*Document excerpt*
Bethel Presbyterian Church is a historic Presbyterian church near Clover, South Carolina.

History 
It was founded in 1764 and is the oldest church in York County, which was still considered part of North Carolina in 1764. Bethel is one of the oldest churches in the region, and is the mother church of many neighboring congregations. The church was established by Rev. William Richardson, minister of the Old Waxhaw Presbyterian Church in Lancaster County, South Carolina, to service the burgeoning population on the west side of the Catawba River.

Colonel Samuel Watson was an influential member of Bethel, as well as highly respected in the community. When talk of rebellion became general, Watson quickly rose to the cause. Watson was elected to the South Carolina Provincial Congress of 1775-1776 and participated in the framing of South Carolina's first written constitution. Colonel Watson was the grandfather of Rev. Samuel Lytle Watson, Pastor of Bethel Presbyterian Church for 42 years.

*Data block*

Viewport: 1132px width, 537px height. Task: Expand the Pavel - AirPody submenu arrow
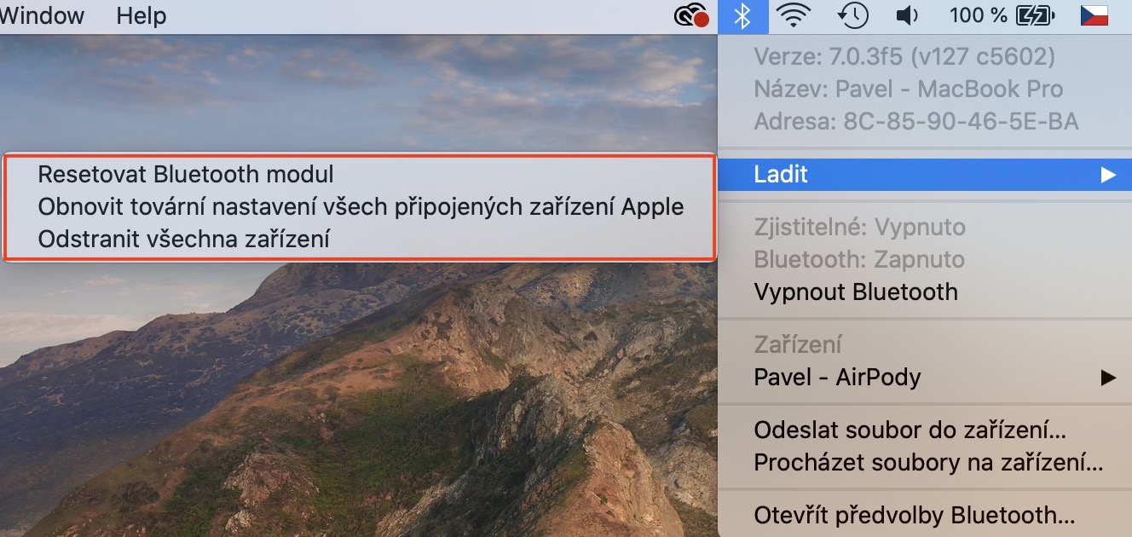tap(1107, 377)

*Written exercise A*
Answer these questions using the Bethel Presbyterian Church text:
(i) In what year was the church founded?
(ii) Who established the church?
(iii) For how many years was Rev. Samuel Lytle Watson pastor of Bethel?
*Written exercise B*
Proceed with the Bethel Presbyterian Church text, starting after its final sentence about Rev. Samuel Lytle Watson.
The listing comes from a separate source unrelated to the church text.

*Final result A*
(i) 1764
(ii) Rev. William Richardson, minister of the Old Waxhaw Presbyterian Church
(iii) 42 years

*Final result B*
Bethel Church was incorporated by the Legislature of South Carolina, March 22, 1786, with the title, "The Presbyterian Church of Bethel Congregation".
Bethel become part of the Southern Presbyterian Church.

The present church building, the fourth house of worship, was erected in 1873.

52 Revolutionary War soldiers buried in its historic cemetery. Among them is Thomas Neel, a War of Independence hero and a founding elder of the church. Many Confederate soldiers are buried there as well.

On July 1, 1973, Bethel Presbyterian Church voted unanimously to withdraw from the Presbyterian Church US (PCUS) and join a new group of believers, the Presbyterian Church in America (PCA).

In 2014 the church celebrated its 250 anniversary.

Architecture 
The current church building was constructed in 1873, immediately adjacent to the earlier church, which was torn down. The current structure was added to the National Register of Historic Places in 1980.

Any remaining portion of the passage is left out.